An injury at work can be highly stressful, specifically in the context of the current economic climate, this can ravage livelihoods and the fact that not all persons have disability insurance cover, which may have lasting adverse effects. Many perceive COIDA as a means to recover significant amounts of damages to the same extent one can sue the Road Accident for large sums. The problem is however that this statement could not be farther from the truth as COIDA takes notoriously long to pay claims and does not cover prospective damages for pain and suffering and the like.
COIDA creates a statutory insurance framework, a compulsory insurance through which all employers are covered against claims of all employees, casual and full time whom are ill, injured, disabled or died as result of a workplace related incident which occurred in their course and scope of their employment. Worth noting all employers doing business in South Africa must register with COIDA, the State will determine their contribution by assessing the category of the employer, the history of workplace-related incidents, this will determine the contribution to be made by the employer.
The following employees are excluded from cover under the COIDA
1. Workers who are totally or partially disabled for less than 3 days and domestic workers.
1. Anyone receiving military training.
2. Members of the SANDF, or SAPS.
3. Any worker guilty of wilful misconduct, unless they are seriously disabled or killed.
4. Anyone employed outside South Africa for 12 or more continuous months, an.
5. Workers employed mainly outside South Africa and only temporarily employed here.
The claims process
Once an employee suffers from a work-related injury, such incident must be reported either verbally or in writing to the employer within a reasonable time period from the date on which the incident occurred.

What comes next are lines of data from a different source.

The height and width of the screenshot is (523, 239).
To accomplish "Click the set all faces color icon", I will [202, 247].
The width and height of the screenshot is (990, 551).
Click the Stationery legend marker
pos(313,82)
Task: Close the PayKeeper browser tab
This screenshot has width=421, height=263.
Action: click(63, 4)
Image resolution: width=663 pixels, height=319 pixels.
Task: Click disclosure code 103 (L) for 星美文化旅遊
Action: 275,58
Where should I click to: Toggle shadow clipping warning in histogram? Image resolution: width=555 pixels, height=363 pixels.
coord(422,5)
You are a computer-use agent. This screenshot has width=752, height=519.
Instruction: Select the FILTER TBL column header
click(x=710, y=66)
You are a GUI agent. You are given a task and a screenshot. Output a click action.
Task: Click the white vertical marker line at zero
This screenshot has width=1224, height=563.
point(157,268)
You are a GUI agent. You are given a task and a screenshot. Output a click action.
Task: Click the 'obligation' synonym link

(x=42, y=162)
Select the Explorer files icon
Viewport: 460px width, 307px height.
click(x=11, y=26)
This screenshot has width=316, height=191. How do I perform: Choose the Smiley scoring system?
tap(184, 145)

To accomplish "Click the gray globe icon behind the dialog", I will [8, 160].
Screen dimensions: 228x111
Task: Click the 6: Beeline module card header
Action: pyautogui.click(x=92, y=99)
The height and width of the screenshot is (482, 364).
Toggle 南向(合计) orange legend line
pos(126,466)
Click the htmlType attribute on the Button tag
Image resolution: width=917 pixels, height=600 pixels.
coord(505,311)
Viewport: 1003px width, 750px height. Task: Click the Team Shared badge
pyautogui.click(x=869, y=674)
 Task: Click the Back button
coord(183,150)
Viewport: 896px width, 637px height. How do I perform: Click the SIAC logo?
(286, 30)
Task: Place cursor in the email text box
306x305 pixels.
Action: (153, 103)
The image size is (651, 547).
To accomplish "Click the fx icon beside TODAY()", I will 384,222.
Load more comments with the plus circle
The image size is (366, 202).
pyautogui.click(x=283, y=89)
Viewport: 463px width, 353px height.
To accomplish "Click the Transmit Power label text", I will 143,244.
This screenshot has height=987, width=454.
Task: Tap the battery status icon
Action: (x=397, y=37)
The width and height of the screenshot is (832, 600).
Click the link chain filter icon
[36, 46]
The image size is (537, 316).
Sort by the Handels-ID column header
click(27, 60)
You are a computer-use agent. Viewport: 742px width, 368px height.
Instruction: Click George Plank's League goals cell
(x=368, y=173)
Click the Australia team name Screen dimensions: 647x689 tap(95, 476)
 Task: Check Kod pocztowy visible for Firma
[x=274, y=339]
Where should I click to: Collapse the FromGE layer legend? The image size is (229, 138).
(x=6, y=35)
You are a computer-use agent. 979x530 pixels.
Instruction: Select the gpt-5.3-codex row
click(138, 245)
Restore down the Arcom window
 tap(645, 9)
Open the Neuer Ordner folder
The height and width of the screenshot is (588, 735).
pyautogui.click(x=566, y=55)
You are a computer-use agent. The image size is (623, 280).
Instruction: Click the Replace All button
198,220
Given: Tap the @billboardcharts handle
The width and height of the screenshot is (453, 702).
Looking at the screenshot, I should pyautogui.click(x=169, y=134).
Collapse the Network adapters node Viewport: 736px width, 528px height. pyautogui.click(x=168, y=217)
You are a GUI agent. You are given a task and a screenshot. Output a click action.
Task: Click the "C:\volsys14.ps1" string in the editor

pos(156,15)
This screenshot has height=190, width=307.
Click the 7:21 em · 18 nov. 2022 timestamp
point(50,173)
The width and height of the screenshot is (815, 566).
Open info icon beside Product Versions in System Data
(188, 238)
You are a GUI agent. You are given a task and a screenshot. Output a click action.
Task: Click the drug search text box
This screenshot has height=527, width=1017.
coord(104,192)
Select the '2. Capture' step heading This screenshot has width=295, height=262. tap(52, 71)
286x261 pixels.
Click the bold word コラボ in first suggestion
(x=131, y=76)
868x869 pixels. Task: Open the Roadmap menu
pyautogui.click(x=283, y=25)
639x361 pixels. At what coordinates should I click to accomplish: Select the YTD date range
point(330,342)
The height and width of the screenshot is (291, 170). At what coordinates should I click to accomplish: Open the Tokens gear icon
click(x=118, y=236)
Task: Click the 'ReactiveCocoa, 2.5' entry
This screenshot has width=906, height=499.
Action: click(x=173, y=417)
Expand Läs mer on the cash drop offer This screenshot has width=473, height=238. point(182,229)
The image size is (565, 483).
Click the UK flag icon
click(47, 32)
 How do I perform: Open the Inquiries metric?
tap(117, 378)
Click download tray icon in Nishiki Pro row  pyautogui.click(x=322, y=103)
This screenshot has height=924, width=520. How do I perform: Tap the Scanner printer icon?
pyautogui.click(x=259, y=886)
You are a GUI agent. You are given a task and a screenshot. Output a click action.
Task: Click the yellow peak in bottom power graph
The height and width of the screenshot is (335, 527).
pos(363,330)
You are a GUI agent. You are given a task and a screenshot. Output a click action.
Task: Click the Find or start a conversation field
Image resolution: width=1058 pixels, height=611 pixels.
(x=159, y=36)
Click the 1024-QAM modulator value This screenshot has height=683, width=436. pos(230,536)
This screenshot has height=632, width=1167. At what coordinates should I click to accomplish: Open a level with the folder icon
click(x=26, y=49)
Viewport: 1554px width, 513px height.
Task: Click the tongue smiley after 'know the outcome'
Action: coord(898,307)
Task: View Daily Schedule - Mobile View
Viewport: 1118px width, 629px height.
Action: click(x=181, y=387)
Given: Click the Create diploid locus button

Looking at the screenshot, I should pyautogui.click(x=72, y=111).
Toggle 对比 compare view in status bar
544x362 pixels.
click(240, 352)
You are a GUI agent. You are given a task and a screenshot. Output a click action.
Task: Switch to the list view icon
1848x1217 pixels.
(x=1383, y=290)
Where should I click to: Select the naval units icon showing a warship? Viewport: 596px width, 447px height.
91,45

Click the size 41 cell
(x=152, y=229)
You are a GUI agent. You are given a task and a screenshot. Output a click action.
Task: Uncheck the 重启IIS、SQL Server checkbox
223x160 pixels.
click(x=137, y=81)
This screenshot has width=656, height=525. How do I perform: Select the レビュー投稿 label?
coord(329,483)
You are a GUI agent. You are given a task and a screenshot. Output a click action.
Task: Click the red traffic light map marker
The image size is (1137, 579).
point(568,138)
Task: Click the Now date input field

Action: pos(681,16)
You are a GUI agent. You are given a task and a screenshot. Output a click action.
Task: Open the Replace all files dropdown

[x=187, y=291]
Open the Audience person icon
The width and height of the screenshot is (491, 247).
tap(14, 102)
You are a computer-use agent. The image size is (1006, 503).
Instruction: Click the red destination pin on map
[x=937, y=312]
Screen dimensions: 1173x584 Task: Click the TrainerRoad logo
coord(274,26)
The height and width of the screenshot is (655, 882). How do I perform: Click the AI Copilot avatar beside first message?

Subsequently, the employer must report the incident to COIDA within 7 days from becoming aware of the incident. COIDA will then investigate and assess the extent of damages, this may entail assessment by medical experts, and any award will be based on the salary of the employee, risk profile of the work at the time of the incident, severity of the injuries, the minimum and maximum amounts payable and past injuries suffered.
Chapter five of COIDA provides for the following benefits
1. Compensation for employee undergoing training or under the age of 26 years.
2. Payment of lump sum in lieu of pension.
3. Compensation to an employee previously in receipt of compensation.
4. Compensation when employee dies.
5. Increased compensation in the case of negligence on the part of the employer.
6. Compensation for Occupational Deceases
If the employee dies as a result of an injury incurred in the course and scope of employment, then the dependant of such an employee will be entitled to claim from COIDA in the form of loss of support which will be limited to the assessment of salary of the deceased and reasonable funeral expenses.
When will an employee be unable to claim
The employee will not be able to claim if you intentionally misrepresent the COIDA on any material fact such as prior injuries or claims which may affect the assessment of the employee’s risk profile. The COIDA may decide in such an instant not to entertain the employee’s claim. Should the employee suffer damages as a result of bodily injuries sustained in a motor vehicle as a result of the negligent driving of a motor vehicle in the course and scope of employment; such employee shall be entitled to claim from COIDA and the RAF at the same time in some instances. Worth noting is the amount awarded by the COIDA will be deducted from the amount awarded by The Raf.
The COIDA is accessible to all, but claimants can benefit from legal advice to best equip them for the process of ensuring the best possible outcome of their claim.